Towards the end of the book, you point to the ways in which Corbynism could be undone by Authentocracy, both by making concessions to the mythical "left behind" on issues like immigration, but also by falling into an Authentocracy of its own.
One of the impulses within Corbynism, which I don't think is great, is this ultra-materialist one which makes it all about the NHS. I think of it as Ken Loach Corbynism. It’s all about short-term solutions to redistribution. Yeah, the NHS obviously needs saving, but Corbynism should be a point of access for dealing with bigger situations which are coming. It shouldn't just be about reinstating policy of 1945, great as that was in some ways. That post-war social democracy was a leavener in Britain, but we can't think in nativist terms anymore. You have to think globally. There’s a naivety of people within Corbynism – Corbynism’s Authentocrats, if you like – who think we can have a one state solution. Globalisation is a fact which can't be reversed. We can never go back to the nation-state as the primary unit in politics.
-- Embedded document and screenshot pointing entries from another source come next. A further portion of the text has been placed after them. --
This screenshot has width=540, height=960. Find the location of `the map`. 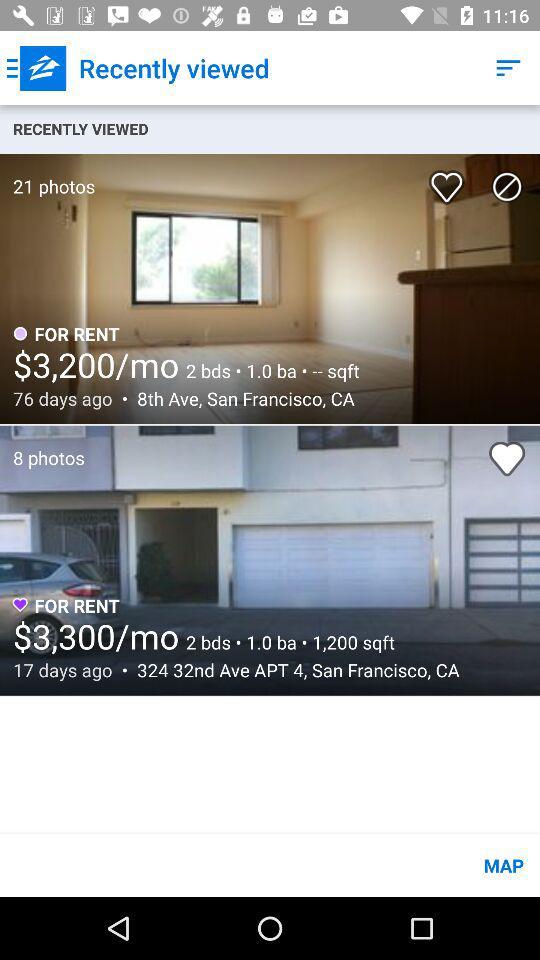

the map is located at coordinates (270, 864).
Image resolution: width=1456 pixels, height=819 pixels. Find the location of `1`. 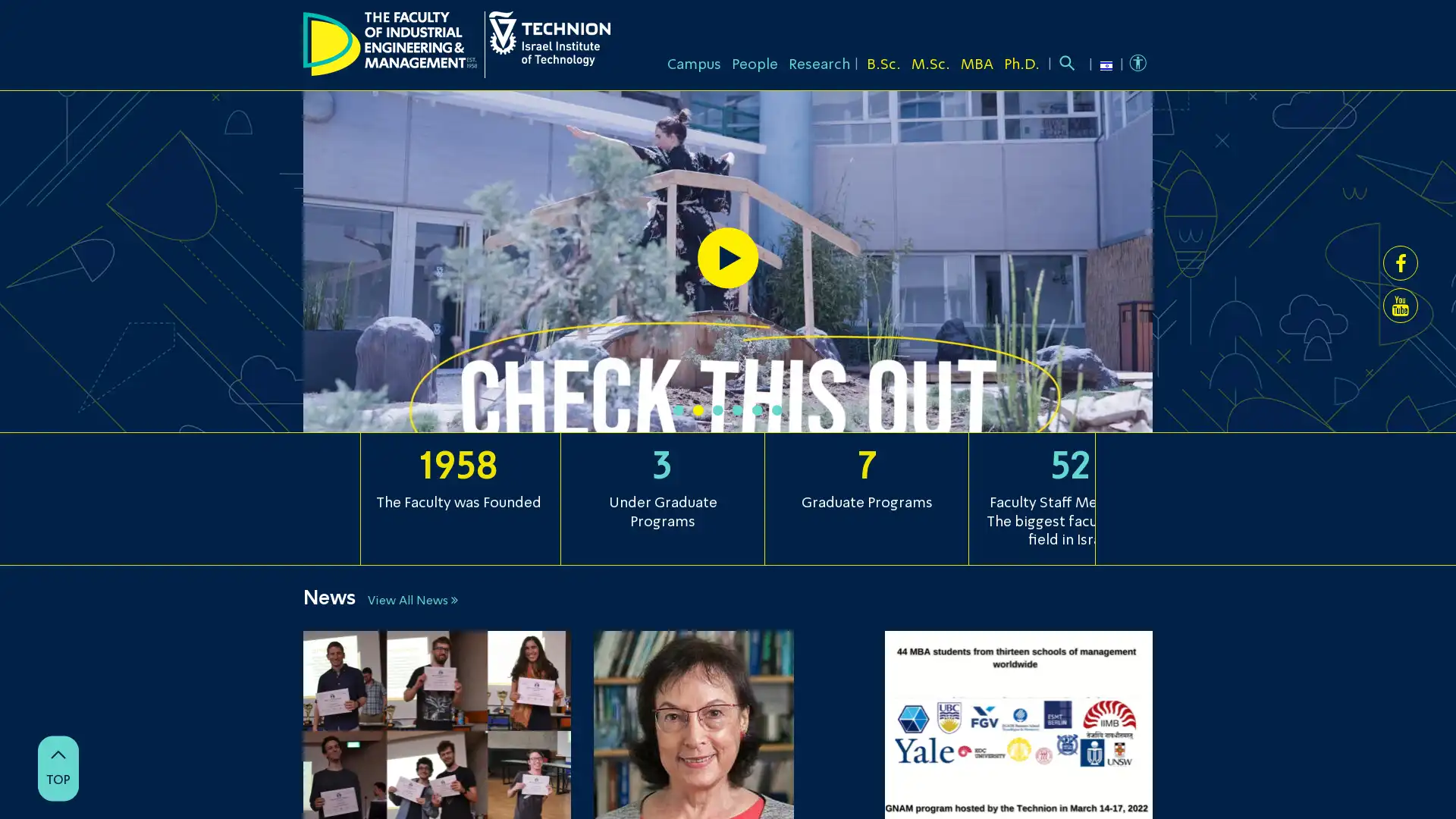

1 is located at coordinates (677, 410).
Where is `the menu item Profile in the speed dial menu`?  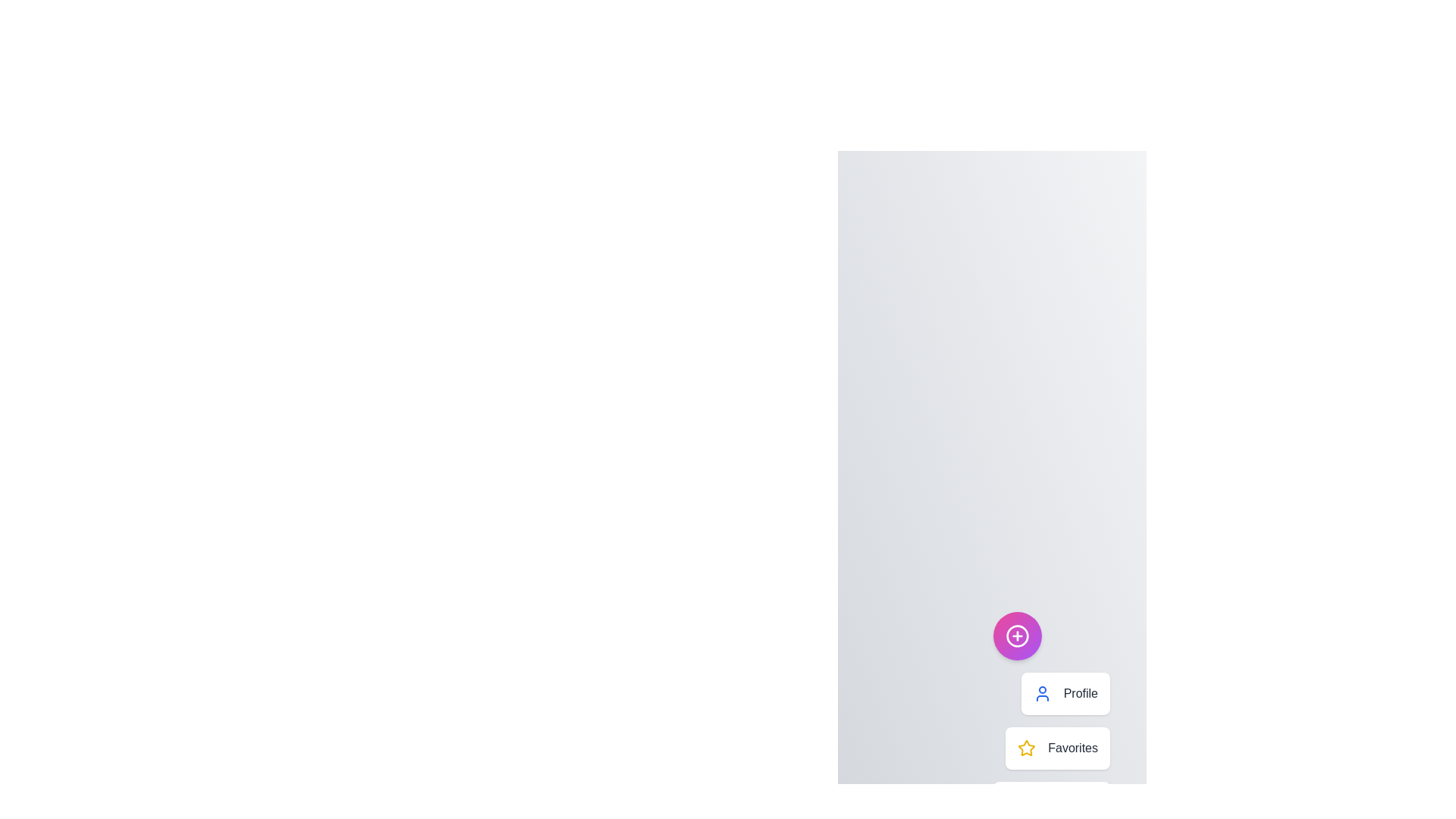 the menu item Profile in the speed dial menu is located at coordinates (1065, 693).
Do you recognise a version of Authentocracy working in American politics?
I think that it probably works slightly differently in America, although in the last week we've seen a bit of a shift, with Alexandria Ocasio-Cortez. Who, as I understand it, mainstream Democrats have been saying can't really be this champion of the working class because she grew up in a house, or something. The mainstream Democrats will embrace Authentocracy. It’s the last desperate gambit of the centre-left.

This interview has been edited for length and clarity.